■ Verilen görev 1: Karadeniz kıyısındaki tehlikeli virajları anlatan metni iki cümleyle özetleyin.
■ Verilen görev 2: Tehlikeli virajlarla ilgili metinde "tarihe karışmak üzere olan" sözleriyle başlayan paragrafı, ana bilgilerini koruyarak madde madde yeniden yazın.
■ Verilen görev 3: Bolaman beldesinin adıyla anılan virajları anlatan metnin devamını, son cümleden sonra kaldığı yerden yazın.

■ Verilen metin:

--

• tarihe karışmak üzere olan ölüm virajlarının resmiyetteki adıydı. 40 saat bi kamyonun arkasından 40 km hızla gidilen ve bu zaman içerisinde 40 kere de ölümden dönülen yol. artık sabır taşı çatlamaktan bi hal olduğu için en ufak bi boşlukta öndeki kamyon sollanır amma velakin 40 metre ilerdeki dönemeçten araba çıkmaması için de bilinen ne kadar dua varsa 40 kere okunurdu. hakkın rahmetine kavuşuyorya artık çok şükür...
  • karadeniz kıyısında, bolaman beldesinin adıyla anılan tehlikeli virajlardır. nefise akçelik tüneli' nin açılmasıyla eski aktifliğini kaybetmiştir.

--

■ Sağlanan veriler:
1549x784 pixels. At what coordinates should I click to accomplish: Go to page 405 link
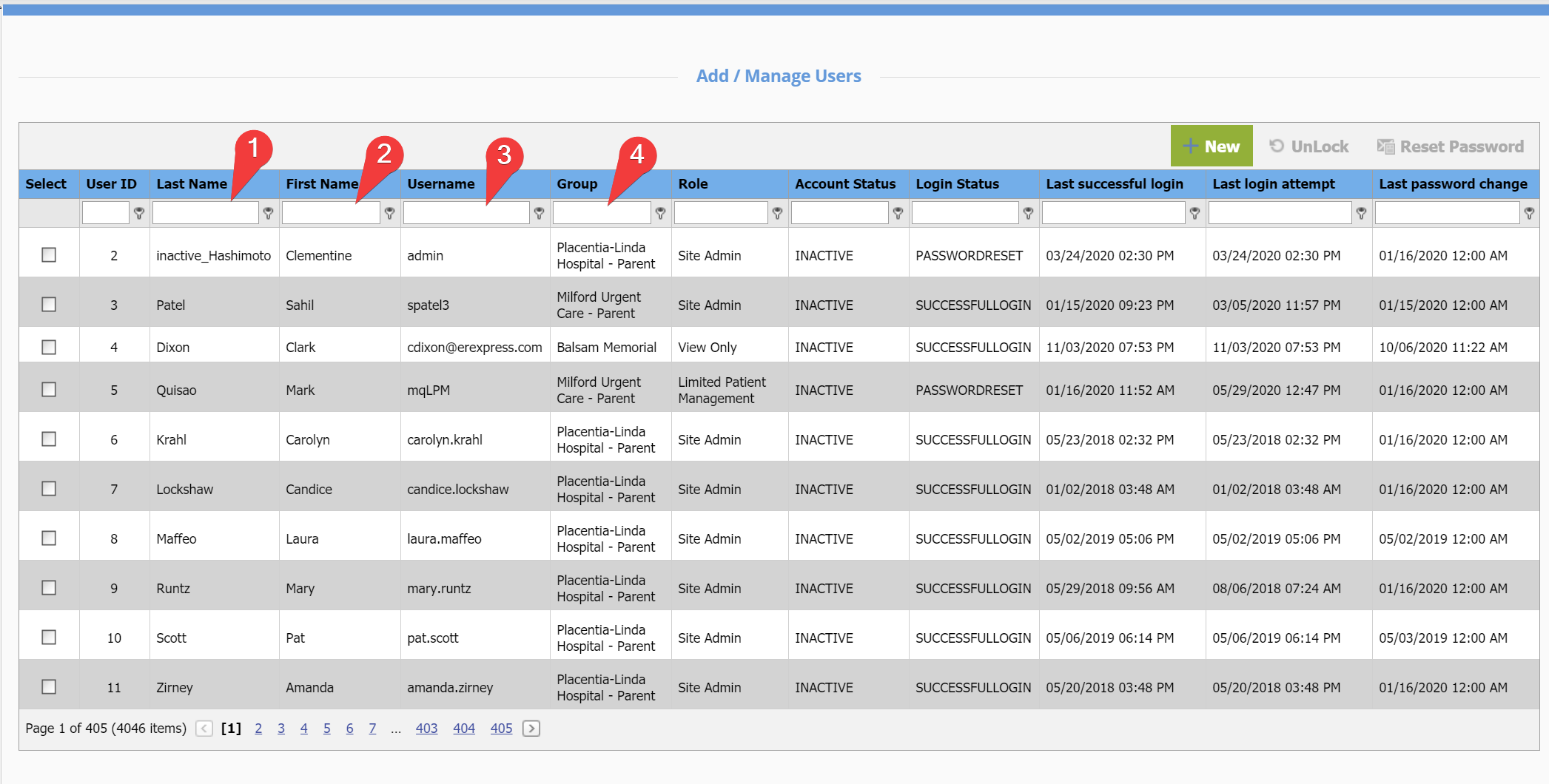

--

■ Alıştırma çıktısı 1: Metin, Karadeniz kıyısında Bolaman beldesinin adıyla anılan ve tarihe karışmak üzere olan tehlikeli virajları anlatır; bu yolda 40 saat bir kamyonun arkasından 40 km hızla gidilir, öndeki kamyon sollanırken de dönemeçten araç çıkmaması için dua edilirdi. Nefise Akçelik Tüneli'nin açılmasıyla bu virajlar eski aktifliğini kaybetmiştir.

■ Alıştırma çıktısı 2:
- Tarihe karışmak üzere olan ölüm virajlarının resmî adıdır.
- Bu yolda 40 saat boyunca bir kamyonun arkasından 40 km hızla gidilir ve bu sürede 40 kez ölümden dönülürdü.
- Sabır tükendiği için en ufak boşlukta öndeki kamyon sollanırdı.
- Sollama sırasında 40 metre ilerideki dönemeçten araç çıkmaması için bilinen bütün dualar 40 kez okunurdu.
- Paragraf, yolun artık hakkın rahmetine kavuşmasına şükredilerek biter.

■ Alıştırma çıktısı 3:
    bolaman-perşembe arası seri ve keskin, zaman zaman dik inişli-çıkışlı bir sahil yoluna sahiptir. zamanında çok zor şartlar altında açılan bir yol olduğu için çoğu bölümünde kaçabileceğiniz bir banket de yoktur. her iki istikamette de bulunan "dikkat! 42 km boyunca tehlikeli ve keskin virajlar..." tabelası maceranın başlangıcının habercisiydi tünel açılmazdan evvel bu yol tek seçenekken. virajların girişinde kamyon, tır gibi bir ağır vasıtanın arkasında takılmanız virajlar boyunca sollama yapamamak ve azami 15 km hızla gitmeyi göze almak anlamına geliyordu. yer yer birinci vitese düşmeniz kaçınılmazdı. karşı istikametten gelen iki otobüsün aynaları birbirine teğet geçerdi.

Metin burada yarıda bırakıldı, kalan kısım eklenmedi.